Georgetown has taught me how to be human in a world that can be inhumane, how to have a heart that beats for people in an age of heartlessness, and how to remain alive, authentic, and caring. I was always an optimist, but Georgetown made me an optimist who isn’t delusional because my coursework grounded me in reality. Every role I took, from being the Hoya Welcome Week Coordinator to chairing my first-ever Student Liaison Committee meeting

You might think, “It’s just a university.” But when you’re an international student far from home, finding a community that feels like family changes everything. The Hoya family has been my anchor, a support so strong it makes me feel I can conquer anything. The slightest thought of not walking through these doors every morning hurts.
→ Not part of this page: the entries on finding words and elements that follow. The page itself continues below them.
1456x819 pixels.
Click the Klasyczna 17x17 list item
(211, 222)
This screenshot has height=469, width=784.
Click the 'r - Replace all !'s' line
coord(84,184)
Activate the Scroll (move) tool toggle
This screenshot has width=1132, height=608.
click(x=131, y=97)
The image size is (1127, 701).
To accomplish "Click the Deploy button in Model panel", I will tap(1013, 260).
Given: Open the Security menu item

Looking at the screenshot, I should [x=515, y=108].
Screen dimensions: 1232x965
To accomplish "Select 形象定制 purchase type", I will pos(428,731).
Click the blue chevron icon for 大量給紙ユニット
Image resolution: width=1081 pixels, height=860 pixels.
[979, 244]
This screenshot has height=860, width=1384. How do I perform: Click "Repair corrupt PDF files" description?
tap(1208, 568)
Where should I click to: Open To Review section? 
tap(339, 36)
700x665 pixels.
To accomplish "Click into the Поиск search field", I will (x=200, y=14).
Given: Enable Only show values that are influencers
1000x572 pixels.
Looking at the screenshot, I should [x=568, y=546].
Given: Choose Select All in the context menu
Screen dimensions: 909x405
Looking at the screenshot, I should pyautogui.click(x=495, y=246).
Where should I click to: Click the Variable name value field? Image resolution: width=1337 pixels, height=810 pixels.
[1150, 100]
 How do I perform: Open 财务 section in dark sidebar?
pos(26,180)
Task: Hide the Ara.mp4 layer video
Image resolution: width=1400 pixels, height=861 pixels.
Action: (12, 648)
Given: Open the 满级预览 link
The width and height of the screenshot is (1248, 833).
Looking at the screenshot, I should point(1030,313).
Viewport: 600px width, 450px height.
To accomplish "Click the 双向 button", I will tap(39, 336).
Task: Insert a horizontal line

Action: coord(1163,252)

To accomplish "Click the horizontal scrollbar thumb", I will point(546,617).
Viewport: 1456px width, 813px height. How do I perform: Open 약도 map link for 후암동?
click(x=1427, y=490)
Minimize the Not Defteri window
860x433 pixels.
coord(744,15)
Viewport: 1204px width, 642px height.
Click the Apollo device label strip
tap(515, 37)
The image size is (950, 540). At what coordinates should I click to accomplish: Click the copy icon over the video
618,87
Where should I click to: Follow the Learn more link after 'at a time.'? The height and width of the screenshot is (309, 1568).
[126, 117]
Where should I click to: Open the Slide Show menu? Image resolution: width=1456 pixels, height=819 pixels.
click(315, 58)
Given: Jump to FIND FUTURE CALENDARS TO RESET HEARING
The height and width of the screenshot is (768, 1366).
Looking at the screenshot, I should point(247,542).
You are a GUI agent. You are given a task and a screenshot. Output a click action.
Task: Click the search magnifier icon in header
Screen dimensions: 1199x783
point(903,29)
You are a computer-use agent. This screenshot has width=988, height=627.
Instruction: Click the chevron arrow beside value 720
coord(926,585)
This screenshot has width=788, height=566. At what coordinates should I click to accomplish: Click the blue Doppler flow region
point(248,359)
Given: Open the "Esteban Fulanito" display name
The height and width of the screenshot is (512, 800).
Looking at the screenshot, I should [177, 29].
Yes, I’ll be an alumna, and I know I’ll come back often. But it won’t be the same. I won’t be part of the daily rhythm, the last-minute event setups, the familiar laughter in the student lounge, the spontaneous hallway chats that turn into hour-long conversations. Just as I’m away from the family that raised me now, I will soon be away from the Georgetown family that shaped who I’ve become.
As I prepare for what comes next, I hold on to the lessons this place has given me, the courage to show up, the grace to keep learning, and the heart to build new communities wherever I go. I don’t know where I’ll be next November, but I know I’ll carry a piece of Georgetown with me, in the way I listen, lead, and care.
One day, when I walk past a row of flags somewhere else in the world, I know my heart will still flutter at the sight of the blue and gray. Because some places never really leave you, they live in the rhythm of your heartbeat and in the stories you continue to tell.